Joseph Mureithi Kanyita v Republic [2017] KEHC 8637 (KLR)
Full Case Text
REPUBLIC OF KENYA
IN THE HIGH COURT OF KENYA AT NAIROBI
CRIMINAL DIVISION
MISC. CRIMINAL APPLICATION 44 OF 2017
JOSEPH MUREITHI KANYITA...............................APPLICANT
VERSUS
REPUBLIC...........................................................RESPONDENT
RULING
Introduction
Joseph Mureithi Kanyita, the applicant herein, filed a Chamber Summons application dated 14th February, 2017 under a Certificate of Urgency seeking, inter alia,that he be admitted to bail pending appeal to the Court of Appeal. The appeal to the Court of Appeal is pursuant to a dismissal of his appeal to this court of Nairobi High Court Criminal Appeal No. 185 of 2013. The same was heard before me. The application is brought under Sections 357(1) and 361(1) of the Criminal Procedure Code, Section 6(a) of the Appellate Jurisdiction Act, Article 50(2)(q) of the Constitution and all enabling provisions of the law.
The application was based on the grounds that he had filed a Notice of Appeal on 20th September, 2016 against this court’s decision upholding his conviction on two counts and its consequent enhancement of the sentences in the counts from a non-custodial sentence to custodial sentences, namely 2 years and 6 months imprisonment respectively.
The application is premised on grounds that the applicant has been in custody for 6 months and that taking into consideration the time it would take to prepare for the appeal he would likely serve the remainder of his sentence before it was heard, rendering it nugatory. Further that he was a director and manager of Benir International Limited which was on the verge of collapse on account of his incarceration and this would likely negatively impact on his employees and their dependents.

▸ **DATA SHOWN**
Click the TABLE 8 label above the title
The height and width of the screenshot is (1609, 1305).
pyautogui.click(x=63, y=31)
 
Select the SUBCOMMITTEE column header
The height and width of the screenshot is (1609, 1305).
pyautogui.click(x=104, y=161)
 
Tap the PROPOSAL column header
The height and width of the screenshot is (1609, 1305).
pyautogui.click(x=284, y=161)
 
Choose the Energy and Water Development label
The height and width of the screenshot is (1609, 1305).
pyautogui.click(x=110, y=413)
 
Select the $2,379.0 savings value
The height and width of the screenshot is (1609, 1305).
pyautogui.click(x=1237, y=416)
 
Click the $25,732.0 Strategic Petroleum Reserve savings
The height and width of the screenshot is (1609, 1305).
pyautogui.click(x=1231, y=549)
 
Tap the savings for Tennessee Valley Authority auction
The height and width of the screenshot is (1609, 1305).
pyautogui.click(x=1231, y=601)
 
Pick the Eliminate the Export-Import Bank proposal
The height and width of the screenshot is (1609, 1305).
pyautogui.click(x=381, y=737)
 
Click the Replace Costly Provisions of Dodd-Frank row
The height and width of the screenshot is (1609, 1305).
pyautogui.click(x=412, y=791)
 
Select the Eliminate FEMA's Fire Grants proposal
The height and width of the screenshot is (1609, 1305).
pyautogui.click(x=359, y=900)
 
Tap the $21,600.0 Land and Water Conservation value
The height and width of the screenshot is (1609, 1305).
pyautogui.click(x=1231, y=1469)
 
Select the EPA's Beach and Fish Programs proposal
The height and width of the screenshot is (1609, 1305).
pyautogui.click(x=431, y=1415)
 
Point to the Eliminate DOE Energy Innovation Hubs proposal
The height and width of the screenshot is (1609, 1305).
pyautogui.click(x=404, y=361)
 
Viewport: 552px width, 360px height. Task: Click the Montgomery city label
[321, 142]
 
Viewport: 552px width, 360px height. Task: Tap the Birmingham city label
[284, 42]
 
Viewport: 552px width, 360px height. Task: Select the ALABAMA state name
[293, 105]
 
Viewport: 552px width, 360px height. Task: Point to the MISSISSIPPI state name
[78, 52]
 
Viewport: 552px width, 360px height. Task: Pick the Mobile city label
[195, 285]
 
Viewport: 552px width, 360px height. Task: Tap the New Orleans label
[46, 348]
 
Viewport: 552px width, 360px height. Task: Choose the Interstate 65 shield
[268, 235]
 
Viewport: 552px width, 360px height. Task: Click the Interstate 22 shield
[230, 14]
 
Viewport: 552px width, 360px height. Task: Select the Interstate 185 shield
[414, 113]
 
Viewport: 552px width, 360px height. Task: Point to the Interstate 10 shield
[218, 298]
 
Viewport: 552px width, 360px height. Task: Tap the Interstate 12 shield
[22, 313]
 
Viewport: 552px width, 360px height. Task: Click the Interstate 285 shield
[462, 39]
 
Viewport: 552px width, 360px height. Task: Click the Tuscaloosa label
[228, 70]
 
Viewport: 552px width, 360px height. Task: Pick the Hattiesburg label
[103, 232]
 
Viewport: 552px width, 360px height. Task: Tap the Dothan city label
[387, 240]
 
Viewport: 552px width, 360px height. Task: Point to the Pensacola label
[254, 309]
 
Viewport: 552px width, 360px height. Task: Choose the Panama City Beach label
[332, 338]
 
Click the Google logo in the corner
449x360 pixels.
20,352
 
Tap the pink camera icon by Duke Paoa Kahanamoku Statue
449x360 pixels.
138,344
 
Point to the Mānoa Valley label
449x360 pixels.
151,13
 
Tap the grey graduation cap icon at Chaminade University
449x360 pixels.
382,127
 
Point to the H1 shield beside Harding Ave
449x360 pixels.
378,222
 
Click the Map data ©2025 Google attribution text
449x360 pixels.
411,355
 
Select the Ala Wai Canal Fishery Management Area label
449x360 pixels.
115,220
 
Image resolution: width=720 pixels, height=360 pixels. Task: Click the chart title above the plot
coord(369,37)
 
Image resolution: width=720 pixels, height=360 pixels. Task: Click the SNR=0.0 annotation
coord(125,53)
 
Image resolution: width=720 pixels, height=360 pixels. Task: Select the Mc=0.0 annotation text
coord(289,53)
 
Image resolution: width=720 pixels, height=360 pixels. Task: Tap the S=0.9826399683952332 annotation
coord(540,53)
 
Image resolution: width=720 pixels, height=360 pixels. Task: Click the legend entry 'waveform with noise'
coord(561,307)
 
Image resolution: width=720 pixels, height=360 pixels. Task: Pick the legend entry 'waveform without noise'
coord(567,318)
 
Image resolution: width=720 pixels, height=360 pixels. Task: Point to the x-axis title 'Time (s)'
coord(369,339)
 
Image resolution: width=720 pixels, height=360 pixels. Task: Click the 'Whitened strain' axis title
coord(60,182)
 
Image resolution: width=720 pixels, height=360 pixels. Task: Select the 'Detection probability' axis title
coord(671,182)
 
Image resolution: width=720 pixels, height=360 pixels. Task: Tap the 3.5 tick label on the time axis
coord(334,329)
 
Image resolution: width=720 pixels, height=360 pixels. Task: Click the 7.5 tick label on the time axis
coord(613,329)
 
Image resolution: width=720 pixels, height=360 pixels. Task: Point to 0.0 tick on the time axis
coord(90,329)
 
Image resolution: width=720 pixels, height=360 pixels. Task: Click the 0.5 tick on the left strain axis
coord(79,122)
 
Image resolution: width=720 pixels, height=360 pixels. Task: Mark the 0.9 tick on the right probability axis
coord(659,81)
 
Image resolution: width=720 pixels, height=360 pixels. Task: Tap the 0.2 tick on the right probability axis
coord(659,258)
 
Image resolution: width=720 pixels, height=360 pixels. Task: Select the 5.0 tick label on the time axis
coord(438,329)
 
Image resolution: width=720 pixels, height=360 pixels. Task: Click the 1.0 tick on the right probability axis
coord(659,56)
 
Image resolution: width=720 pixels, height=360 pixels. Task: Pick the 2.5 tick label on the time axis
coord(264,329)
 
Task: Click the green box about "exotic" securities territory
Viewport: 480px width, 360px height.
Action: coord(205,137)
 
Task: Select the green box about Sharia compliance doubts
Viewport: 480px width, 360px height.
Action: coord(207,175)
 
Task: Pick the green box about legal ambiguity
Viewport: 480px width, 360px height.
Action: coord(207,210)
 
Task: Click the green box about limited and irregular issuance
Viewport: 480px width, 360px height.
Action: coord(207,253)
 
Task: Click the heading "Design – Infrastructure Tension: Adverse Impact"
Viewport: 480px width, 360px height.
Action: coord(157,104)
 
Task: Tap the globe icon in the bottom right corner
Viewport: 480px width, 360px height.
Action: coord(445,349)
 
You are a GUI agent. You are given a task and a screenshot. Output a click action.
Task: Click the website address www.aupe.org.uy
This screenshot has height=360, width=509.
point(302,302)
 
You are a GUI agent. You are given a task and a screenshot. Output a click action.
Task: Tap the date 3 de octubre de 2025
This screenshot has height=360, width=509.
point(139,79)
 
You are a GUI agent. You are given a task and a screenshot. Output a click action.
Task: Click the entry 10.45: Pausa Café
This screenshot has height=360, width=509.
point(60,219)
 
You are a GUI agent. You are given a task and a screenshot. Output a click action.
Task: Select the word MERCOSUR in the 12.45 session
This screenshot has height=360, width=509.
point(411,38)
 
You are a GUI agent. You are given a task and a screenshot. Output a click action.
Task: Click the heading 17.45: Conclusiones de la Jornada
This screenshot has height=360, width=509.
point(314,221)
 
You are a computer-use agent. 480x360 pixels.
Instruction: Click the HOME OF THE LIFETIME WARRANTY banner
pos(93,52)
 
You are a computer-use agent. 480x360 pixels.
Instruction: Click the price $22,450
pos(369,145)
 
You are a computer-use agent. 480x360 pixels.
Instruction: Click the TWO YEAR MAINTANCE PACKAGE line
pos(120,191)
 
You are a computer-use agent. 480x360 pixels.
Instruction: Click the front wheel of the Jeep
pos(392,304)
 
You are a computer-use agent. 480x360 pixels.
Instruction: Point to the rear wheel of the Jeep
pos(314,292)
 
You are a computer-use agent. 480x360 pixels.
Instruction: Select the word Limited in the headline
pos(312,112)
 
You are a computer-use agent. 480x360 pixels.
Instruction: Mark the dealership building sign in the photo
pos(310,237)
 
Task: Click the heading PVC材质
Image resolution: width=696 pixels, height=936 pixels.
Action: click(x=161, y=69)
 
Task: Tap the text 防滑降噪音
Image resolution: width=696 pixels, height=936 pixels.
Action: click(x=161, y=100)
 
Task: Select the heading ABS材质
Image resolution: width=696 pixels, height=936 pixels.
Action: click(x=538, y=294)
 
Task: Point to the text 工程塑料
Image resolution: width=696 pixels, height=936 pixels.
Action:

▸ **EXERCISE GOAL**
Reproduce word for word the passage of the bail ruling above, starting at "The application was" and ending at "months imprisonment respectively.".

▸ **THE REPLY**
The application was based on the grounds that he had filed a Notice of Appeal on 20th September, 2016 against this court’s decision upholding his conviction on two counts and its consequent enhancement of the sentences in the counts from a non-custodial sentence to custodial sentences, namely 2 years and 6 months imprisonment respectively.